İkinci olarak; Türkiye Büyük Millet Meclisinde bir güvenlik zafiyeti yaşanmaktadır. Meclis, yolgeçen hanına dönmüştür; hırsızı, sabıkalısı, uyuşturucu bağımlısı dahi elini kolunu sallayarak Meclisin tüm birimlerine girebilmektedir. Ben bir mülki idare amiri olarak İngiliz Parlamentosuna girebilmek için bir buçuk ay sıra bekledim.
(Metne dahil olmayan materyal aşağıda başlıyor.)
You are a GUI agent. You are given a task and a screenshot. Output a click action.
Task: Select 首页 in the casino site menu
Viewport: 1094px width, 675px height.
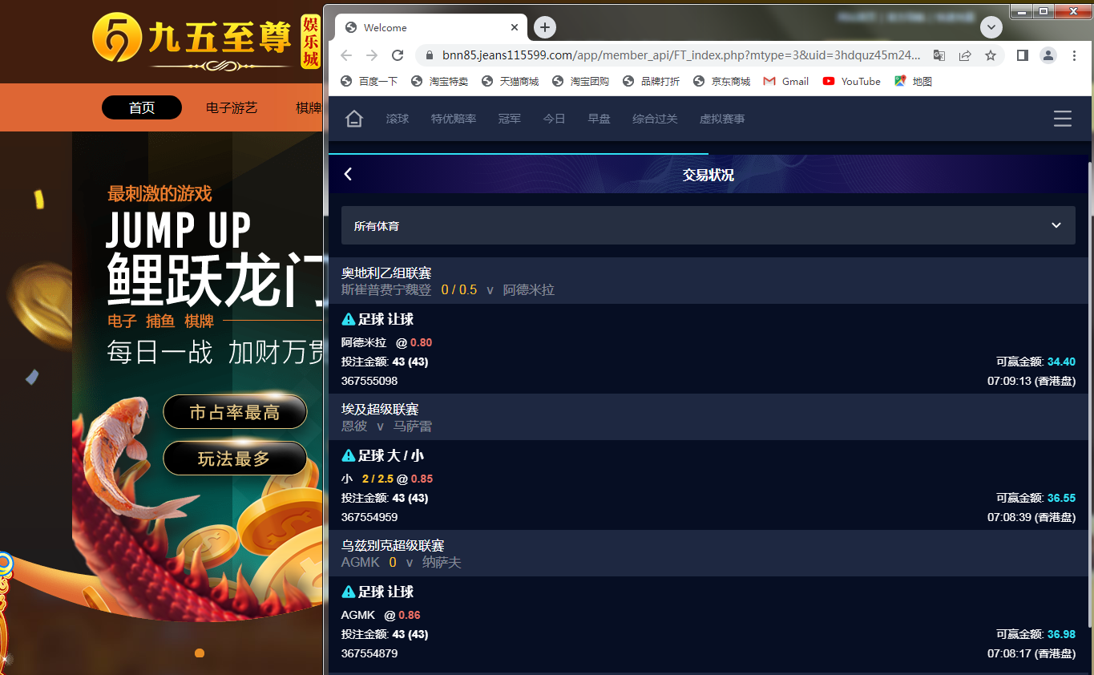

Türk Parlamentosu bu kadar yolgeçen hanına dönüştürülmemelidir.

Üçüncü olarak; demokrasinin mabedi olan Meclis çatısı altında bir ana muhalefet liderinin korunamamasındaki ihmalin ve aymazlığın soruşturulması için Sayın İçişleri Bakanını göreve davet ediyorum.

Sayın Başkan, değerli milletvekilleri; bir milletvekili arkadaşımızın ifade ettiği gibi, üçüz yasalardan biri olan, kısa adıyla MİT Kanununda Değişiklik Yapılmasına Dair Kanun Teklifi'nin İçişleri Komisyonunda görüşülmesi sırasında muhalefet milletvekili olarak yaptığımız eleştirilerin -çok az bir kısmı belki dikkate alındı- hiçbiri dikkate alınmadı. Bu teklifin Anayasa Komisyonunda görüşülmesi için yaptığımız konuşmalar dikkate alınmadı, Plan ve Bütçe Komisyonunda görüşülmesi gerektiğini söylediğimiz de dikkate alınmadı; kısaca bu kanunda da bir kapçak hukuku uygulandı, diğer kanunlarda olduğu gibi.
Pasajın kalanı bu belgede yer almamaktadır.